About

Nori 2 is a minimalistic ray tracer written in C++. It runs on Windows, Linux, and Mac OS and provides a foundation for the homework assignments in the course Image Synthesis taught at ETH Zürich.

While Nori provides much support code to simplify your development work as much as possible, the code that you will initially receive from us does very little: it loads a scene and saves a rendered image as an OpenEXR image—but the actual rendering code is missing, hence the output image just consists of black pixels. Your task will be to extend this system to a full-fledged physically-based renderer as part of programming assignments and your final project.

Core features

The Nori base code provides many features that would be tedious to implement from scratch. The following are included:
  • A simple GUI to watch images as they render
  • An XML-based scene file loader
  • Basic point/vector/normal/ray/bounding box classes
  • A pseudorandom number generator (PCG32)
  • Support for saving output as OpenEXR files
  • A loader for Wavefront OBJ files
  • An optimized bounding volume hierarchy builder
  • Ray-triangle intersection
  • Code for multi-threaded rendering
  • Image reconstruction filters
  • Statistical \(\chi^2\)- and \(t\)-tests to verify sampling code

Guidelines

Permissible sources of information

Feel free to consult additional references when completing projects, but remember cite them in your writeup.

When asked to implement feature \(X\), we request that you don't go and read the source code of the implementation of \(X\) in some other renderer, because you will likely not learn much in the process.
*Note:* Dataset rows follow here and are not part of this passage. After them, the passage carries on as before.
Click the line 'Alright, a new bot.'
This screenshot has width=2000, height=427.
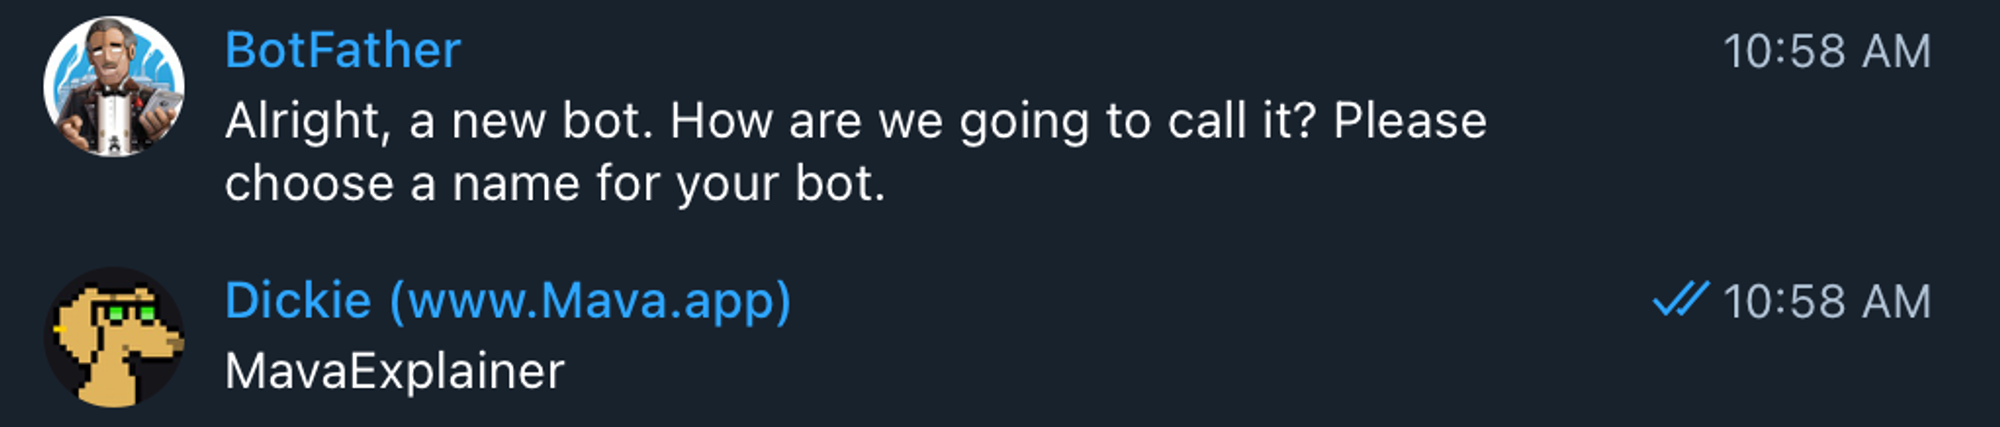(438, 122)
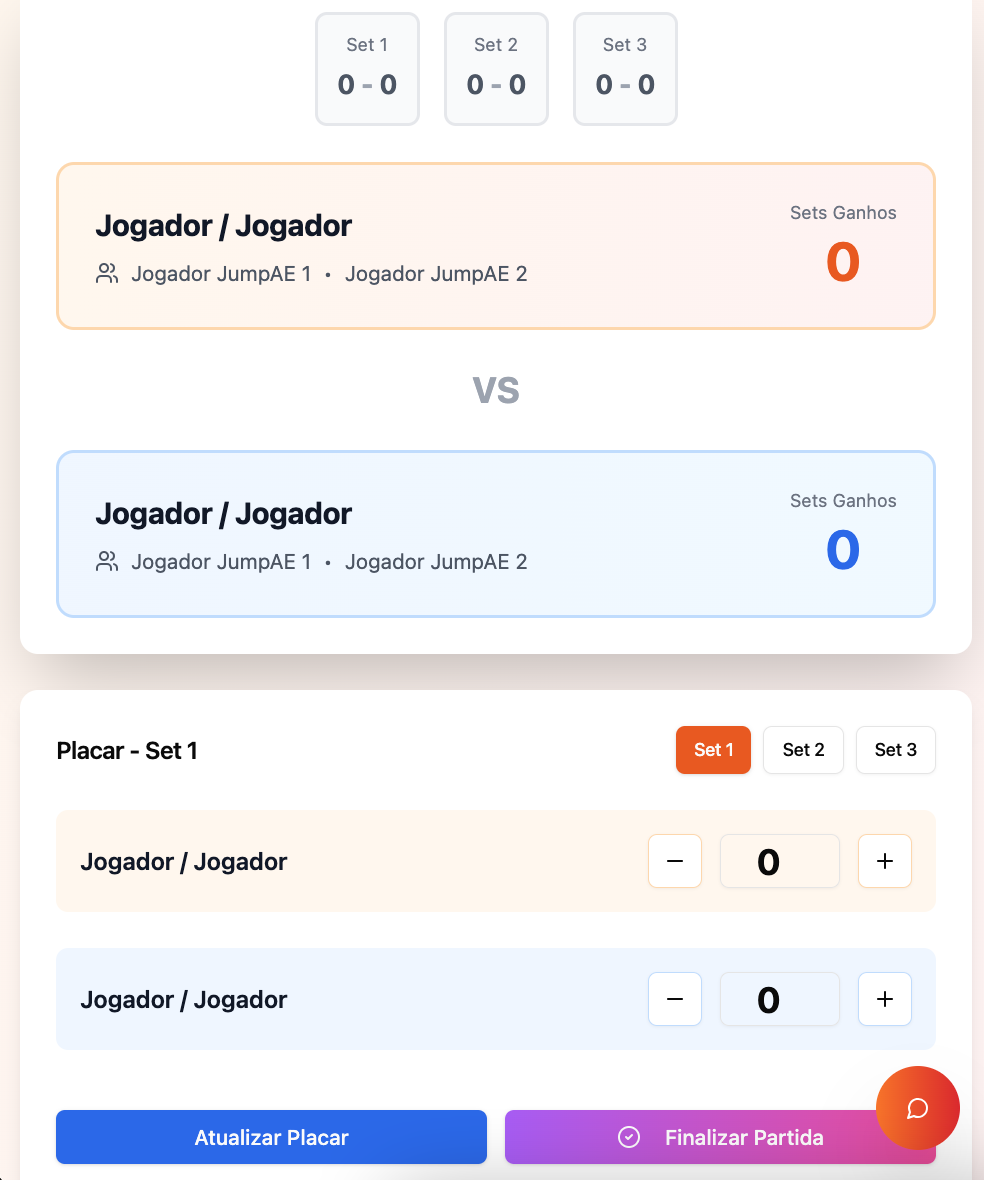Switch to the Set 3 tab in Placar
The image size is (984, 1180).
tap(895, 750)
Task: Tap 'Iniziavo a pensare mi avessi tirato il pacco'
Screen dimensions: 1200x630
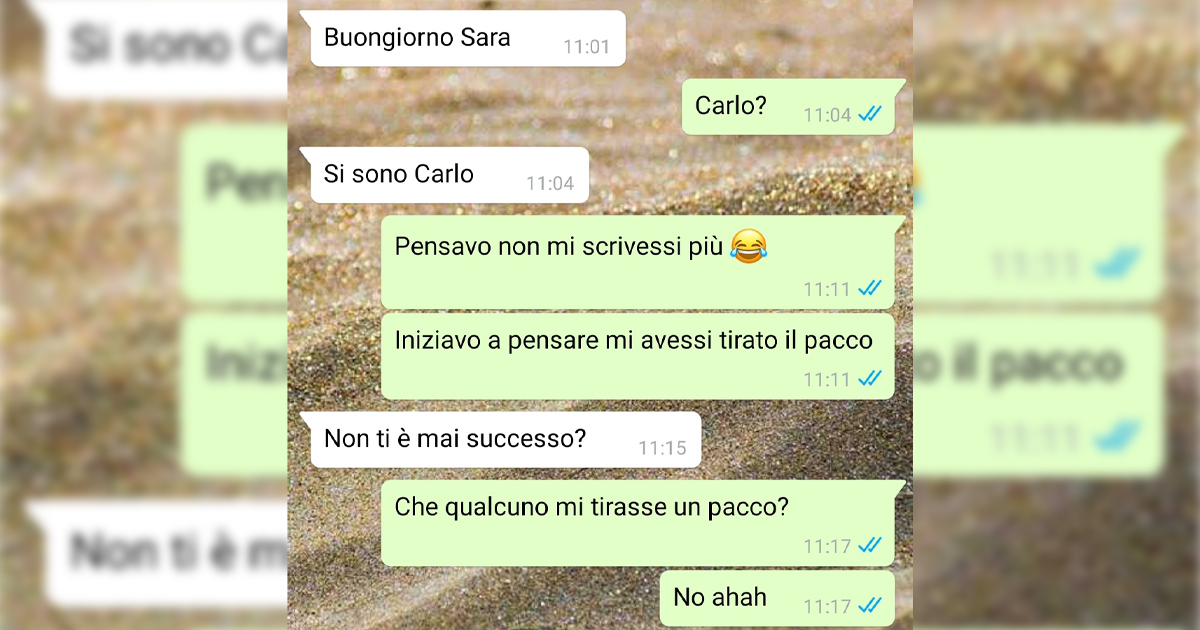Action: [x=638, y=356]
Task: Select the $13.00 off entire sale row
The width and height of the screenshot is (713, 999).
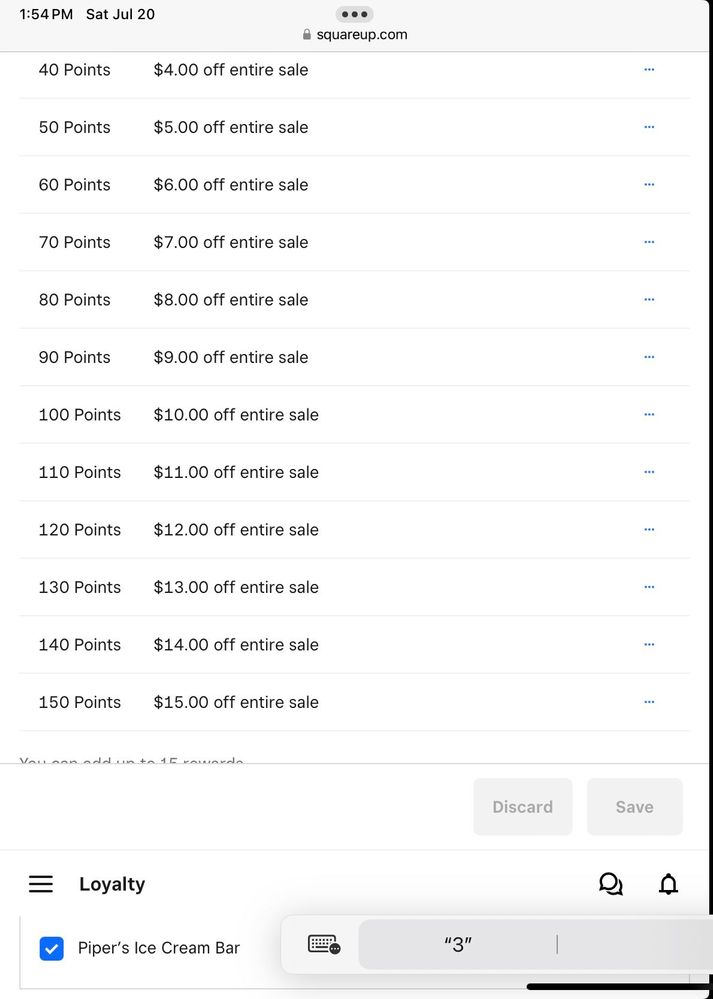Action: (x=236, y=587)
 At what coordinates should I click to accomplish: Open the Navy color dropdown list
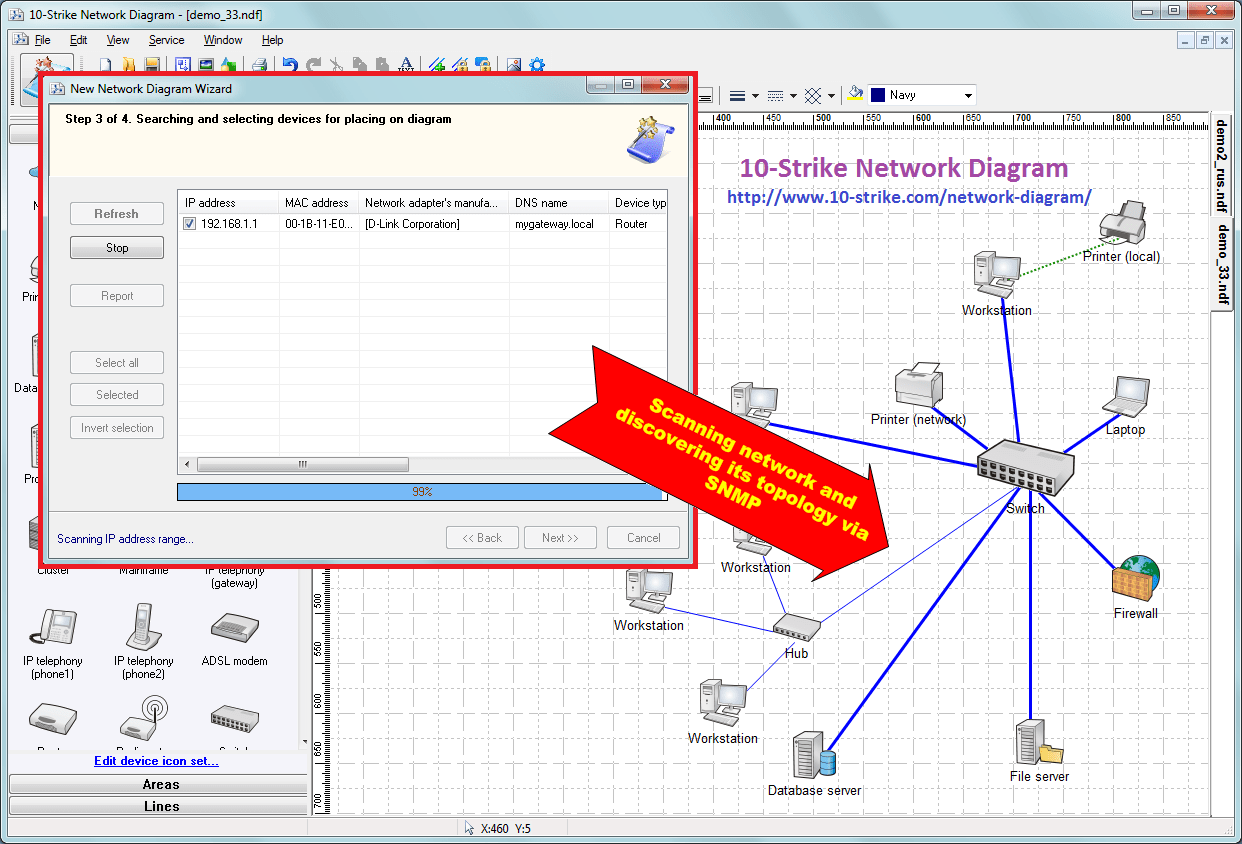pyautogui.click(x=968, y=95)
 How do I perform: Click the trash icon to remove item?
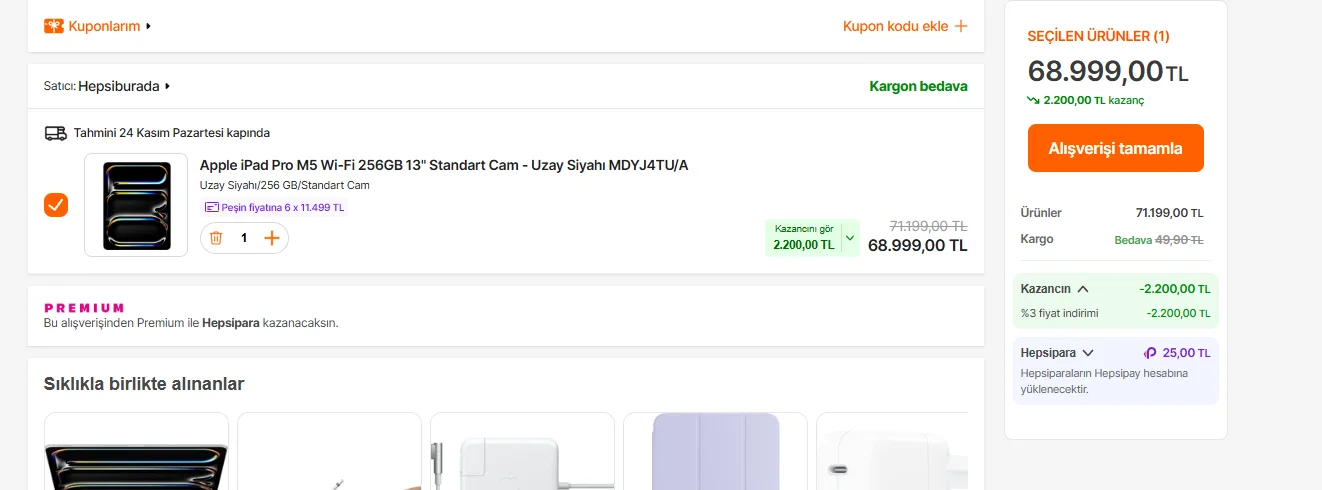tap(216, 238)
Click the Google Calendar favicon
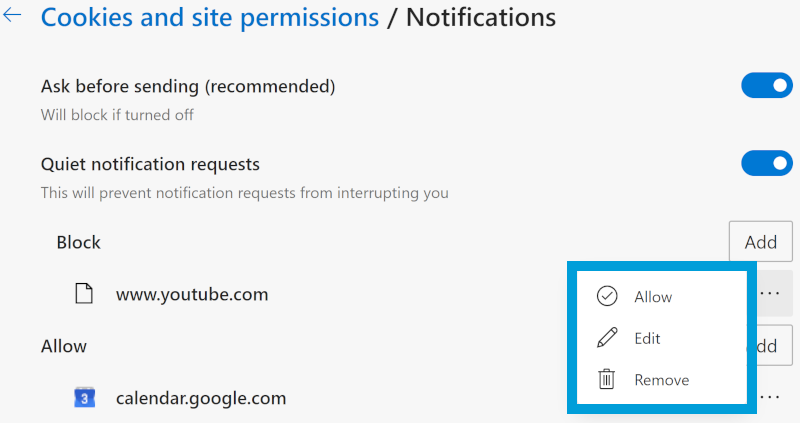The image size is (800, 423). click(85, 398)
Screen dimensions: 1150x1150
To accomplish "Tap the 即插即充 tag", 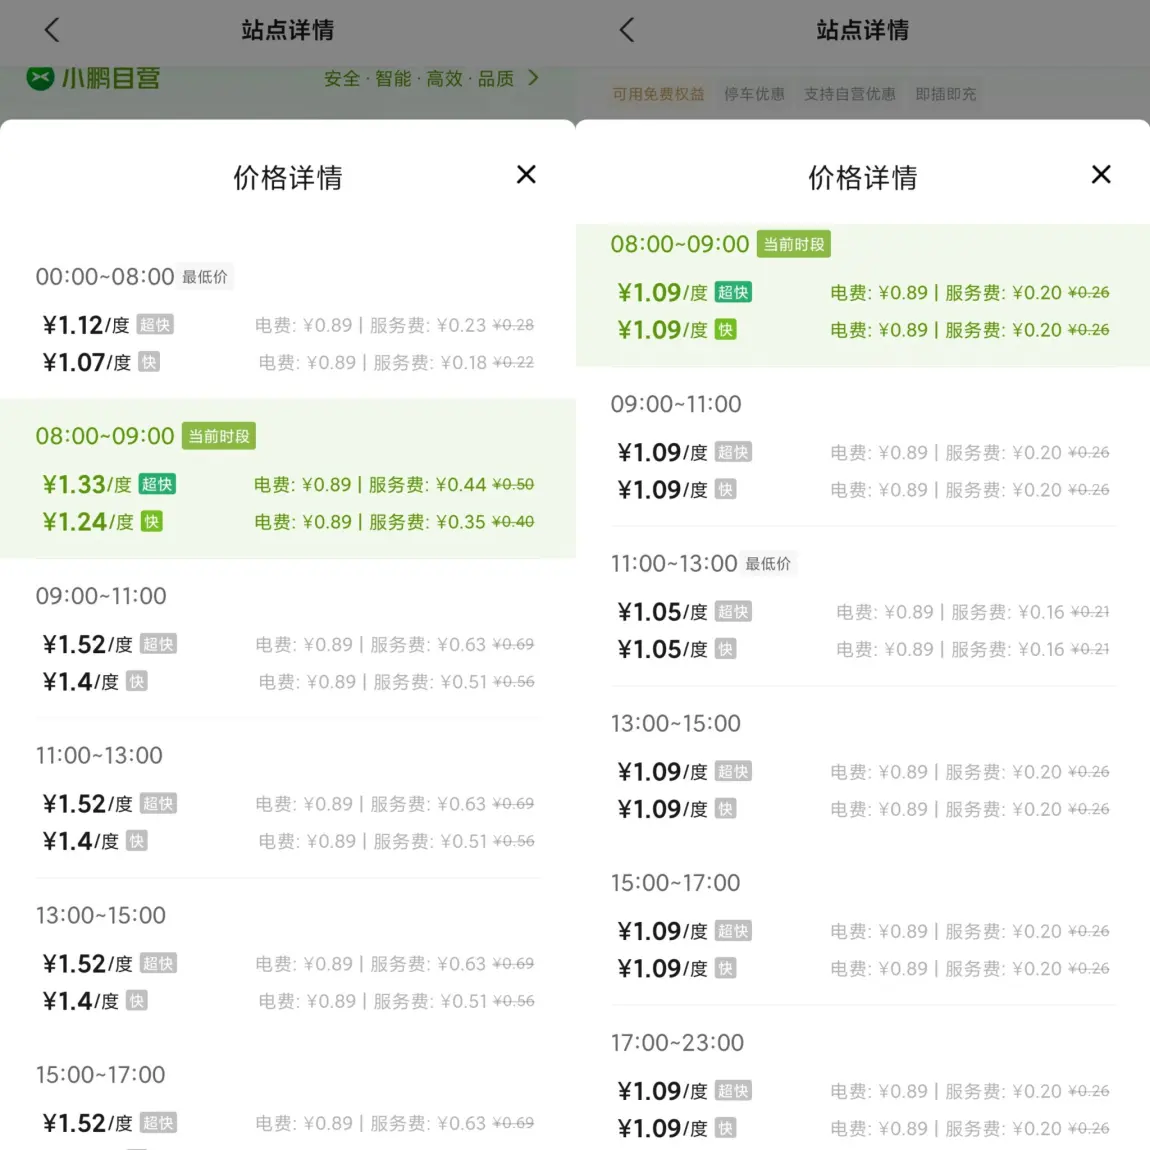I will tap(945, 94).
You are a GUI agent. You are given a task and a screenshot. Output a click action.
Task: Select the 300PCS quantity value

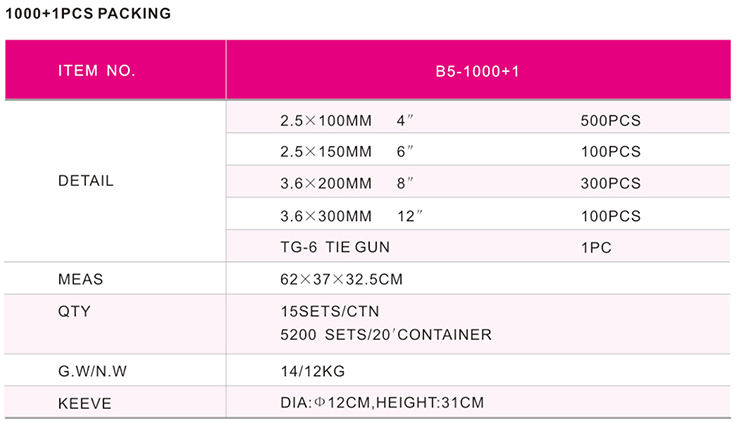click(610, 184)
The PBRT book is excluded from this rule. If in doubt, get in touch with the course staff.

References

You may find the following general references useful:

  • "Physically Based Rendering, Second Edition: From Theory To Implementation" by Matt Pharr and Greg Humphreys. Morgan Kaufmann, 2nd edition, July 2010.
  • "Advanced Global Illumination" by Philip Dutré, Philippe Bekaert, and Kavita Bala. AK Peters, 2nd edition, August 2006.
  • "Robust Monte Carlo Methods for Light Transport Simulation ", PhD Thesis by Eric Veach, Stanford University, December 1997.

Late submissions are subject to the grading scheme as discussed in the first lecture. The goal of these exercises is to help you create the foundation of a good renderer for subsequent assignments and the rendering competition. It is your job to convince us that you have implemented the assignments correctly, through the information provided in your reports and the quality/readability of your code. We will deduct points for poorly written code or inconclusive comparisons/validations in your report. Make sure to start working on the homework as early as possible. Building your own advanced renderer is a lot of fun. Use this great opportunity, and don’t forget to have fun!

What to submit?

The complete codebase with your solution and source files, but NO binaries. An html file named firstname-familyname-report.html using this template. Include the following:

  • Structure your report using the same numbers and titles as given in the assignment
  • For every task include all task specific images you generated in a format that is viewable within a web browser. You can use HDRI Tools, or photoshop to tonemap you images and save them as jpgs or pngs. We recommend tonemapping your images by just changing exposure and using a gamma of 2.2.
  • Include descriptions of encountered problems, a list of external libraries that you used and the time you spent on each task.
The task descriptions may contain more specific instructions on what has to be included. Send your solution or report problems to imagesynthesis_.AT._inf.ethz.ch with the subject paX-firstname-familyname. Use the same name for your zip files. Password protect your zip file with the password is to prevent ETH mail virus protection problems.

Comments

We would appreciate any comments or criticism to improve the projects in future years. This section of the overview document will not be graded. Examples of information that is useful to us includes:

  • How much time did you spend on the assignment? How was it divided between designing, coding, and testing?
  • What advice should we have given you before you started?
  • What was hard or surprising about the assignment?
  • What did you like or dislike? What else would you change?